Yehudi Menuhin, seventeen-year-old violin prodigy, yesterday announced that he has contributed his $3,000 fee for his three performances with the Philadelphia Orchestra to the Orchestra Association.
The gift came about due to an erroneous announcement that Menuhin agreed to have his Friday afternoon appearance with the orchestra broadcast. Menuhin’s concert specifically stipulated no broadcasting.
For hours the wires between New York and Philadelphia were kept hot with telegrams to Yehudi’s managers, requesting them to permit the prodigy to broadcast. But they said: “A contract is a contract, and we must stick by this one.”
It is understood that Dr. Stokowski personally pleaded with the boy on behalf of the Philadelphia Orchestra’s millions of radio listeners, not to disappoint them. When Menuhin was made aware of the gravity of the situation, he entreated his managers by telephone to yield. The Columbia Broadcasting System agreed to pay Menuhin $4,500 to go on with the broadcast.

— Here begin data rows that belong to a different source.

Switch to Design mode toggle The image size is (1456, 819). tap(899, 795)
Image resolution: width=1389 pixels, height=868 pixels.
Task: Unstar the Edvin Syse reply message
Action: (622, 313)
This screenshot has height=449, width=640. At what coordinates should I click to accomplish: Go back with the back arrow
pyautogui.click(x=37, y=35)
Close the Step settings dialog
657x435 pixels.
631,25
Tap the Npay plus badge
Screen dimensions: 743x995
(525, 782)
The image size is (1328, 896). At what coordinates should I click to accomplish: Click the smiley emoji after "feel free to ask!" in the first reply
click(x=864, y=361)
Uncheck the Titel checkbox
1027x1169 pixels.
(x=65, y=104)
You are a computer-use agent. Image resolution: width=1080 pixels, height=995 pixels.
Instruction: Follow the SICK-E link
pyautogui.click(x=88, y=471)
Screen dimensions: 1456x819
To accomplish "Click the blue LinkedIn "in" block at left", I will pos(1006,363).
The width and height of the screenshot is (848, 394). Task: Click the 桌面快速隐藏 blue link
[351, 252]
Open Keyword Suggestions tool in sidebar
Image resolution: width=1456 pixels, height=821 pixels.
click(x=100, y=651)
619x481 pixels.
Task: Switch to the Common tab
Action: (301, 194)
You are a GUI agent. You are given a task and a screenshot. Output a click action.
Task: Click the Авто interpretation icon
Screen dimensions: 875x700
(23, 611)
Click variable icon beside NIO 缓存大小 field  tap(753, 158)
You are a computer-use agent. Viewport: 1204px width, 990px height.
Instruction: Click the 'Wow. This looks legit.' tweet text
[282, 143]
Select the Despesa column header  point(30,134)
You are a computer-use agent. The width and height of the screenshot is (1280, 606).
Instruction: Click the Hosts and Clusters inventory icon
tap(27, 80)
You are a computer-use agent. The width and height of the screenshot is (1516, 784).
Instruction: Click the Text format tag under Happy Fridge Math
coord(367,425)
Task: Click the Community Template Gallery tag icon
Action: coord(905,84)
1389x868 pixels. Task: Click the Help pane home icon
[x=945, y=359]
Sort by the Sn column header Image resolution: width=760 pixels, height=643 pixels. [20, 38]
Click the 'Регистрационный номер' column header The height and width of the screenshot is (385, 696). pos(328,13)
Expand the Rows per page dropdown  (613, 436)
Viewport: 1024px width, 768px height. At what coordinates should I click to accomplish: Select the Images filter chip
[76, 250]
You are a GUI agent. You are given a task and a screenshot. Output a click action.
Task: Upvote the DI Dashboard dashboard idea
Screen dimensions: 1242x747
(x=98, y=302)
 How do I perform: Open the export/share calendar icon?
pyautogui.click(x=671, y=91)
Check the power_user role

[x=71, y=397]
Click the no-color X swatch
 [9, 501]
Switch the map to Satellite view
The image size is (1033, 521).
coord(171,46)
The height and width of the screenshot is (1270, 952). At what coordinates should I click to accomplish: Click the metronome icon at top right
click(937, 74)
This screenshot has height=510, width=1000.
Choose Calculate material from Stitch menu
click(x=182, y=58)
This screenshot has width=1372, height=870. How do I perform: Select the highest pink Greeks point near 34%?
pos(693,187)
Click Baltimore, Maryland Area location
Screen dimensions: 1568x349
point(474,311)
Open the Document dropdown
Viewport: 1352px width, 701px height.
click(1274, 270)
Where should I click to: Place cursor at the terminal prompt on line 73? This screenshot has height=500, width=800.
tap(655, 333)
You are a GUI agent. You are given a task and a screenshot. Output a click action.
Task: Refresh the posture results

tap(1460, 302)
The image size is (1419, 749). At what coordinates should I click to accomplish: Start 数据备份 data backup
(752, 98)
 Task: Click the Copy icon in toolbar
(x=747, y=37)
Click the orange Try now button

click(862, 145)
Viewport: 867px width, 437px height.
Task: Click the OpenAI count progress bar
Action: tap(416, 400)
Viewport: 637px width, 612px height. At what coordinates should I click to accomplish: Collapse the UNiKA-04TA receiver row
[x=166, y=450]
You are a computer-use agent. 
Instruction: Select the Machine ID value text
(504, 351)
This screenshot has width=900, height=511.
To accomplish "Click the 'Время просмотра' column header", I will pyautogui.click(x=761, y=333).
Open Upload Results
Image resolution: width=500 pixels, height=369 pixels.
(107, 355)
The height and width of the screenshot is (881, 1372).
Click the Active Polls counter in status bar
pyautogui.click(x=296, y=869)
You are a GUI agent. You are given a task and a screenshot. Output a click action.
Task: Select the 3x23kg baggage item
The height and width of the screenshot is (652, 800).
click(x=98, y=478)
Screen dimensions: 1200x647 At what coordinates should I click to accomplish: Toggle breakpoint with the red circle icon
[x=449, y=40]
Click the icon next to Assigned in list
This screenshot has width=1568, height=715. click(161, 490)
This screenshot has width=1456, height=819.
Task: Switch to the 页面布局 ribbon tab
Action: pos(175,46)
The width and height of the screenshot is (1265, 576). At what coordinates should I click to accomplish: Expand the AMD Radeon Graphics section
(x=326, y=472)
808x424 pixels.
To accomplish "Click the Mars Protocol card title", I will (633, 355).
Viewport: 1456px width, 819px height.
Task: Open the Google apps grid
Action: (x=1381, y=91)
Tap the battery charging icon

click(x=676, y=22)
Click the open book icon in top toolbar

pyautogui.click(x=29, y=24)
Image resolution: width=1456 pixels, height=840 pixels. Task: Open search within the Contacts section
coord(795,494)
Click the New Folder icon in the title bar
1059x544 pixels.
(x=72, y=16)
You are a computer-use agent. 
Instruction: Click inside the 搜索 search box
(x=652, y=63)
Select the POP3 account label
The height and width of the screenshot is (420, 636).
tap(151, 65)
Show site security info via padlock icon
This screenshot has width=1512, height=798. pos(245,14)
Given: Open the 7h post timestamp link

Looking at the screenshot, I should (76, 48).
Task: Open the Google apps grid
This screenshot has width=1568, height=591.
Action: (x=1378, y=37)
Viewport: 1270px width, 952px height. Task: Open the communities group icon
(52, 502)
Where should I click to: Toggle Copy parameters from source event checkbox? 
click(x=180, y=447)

Then Yehudi donated his $3,000 concert fee to the Philadelphia Orchestra Association. This gesture is but one of three the seventeen-year-old humanitarian has made to orchestras in the United States. On April 8 he will play gratis a three concerto program in San Francisco’s great Civic Auditorium to help rescue that city’s orchestra from financial collapse. The house is already sold out for the event. Returns are expected to exceed $40,000.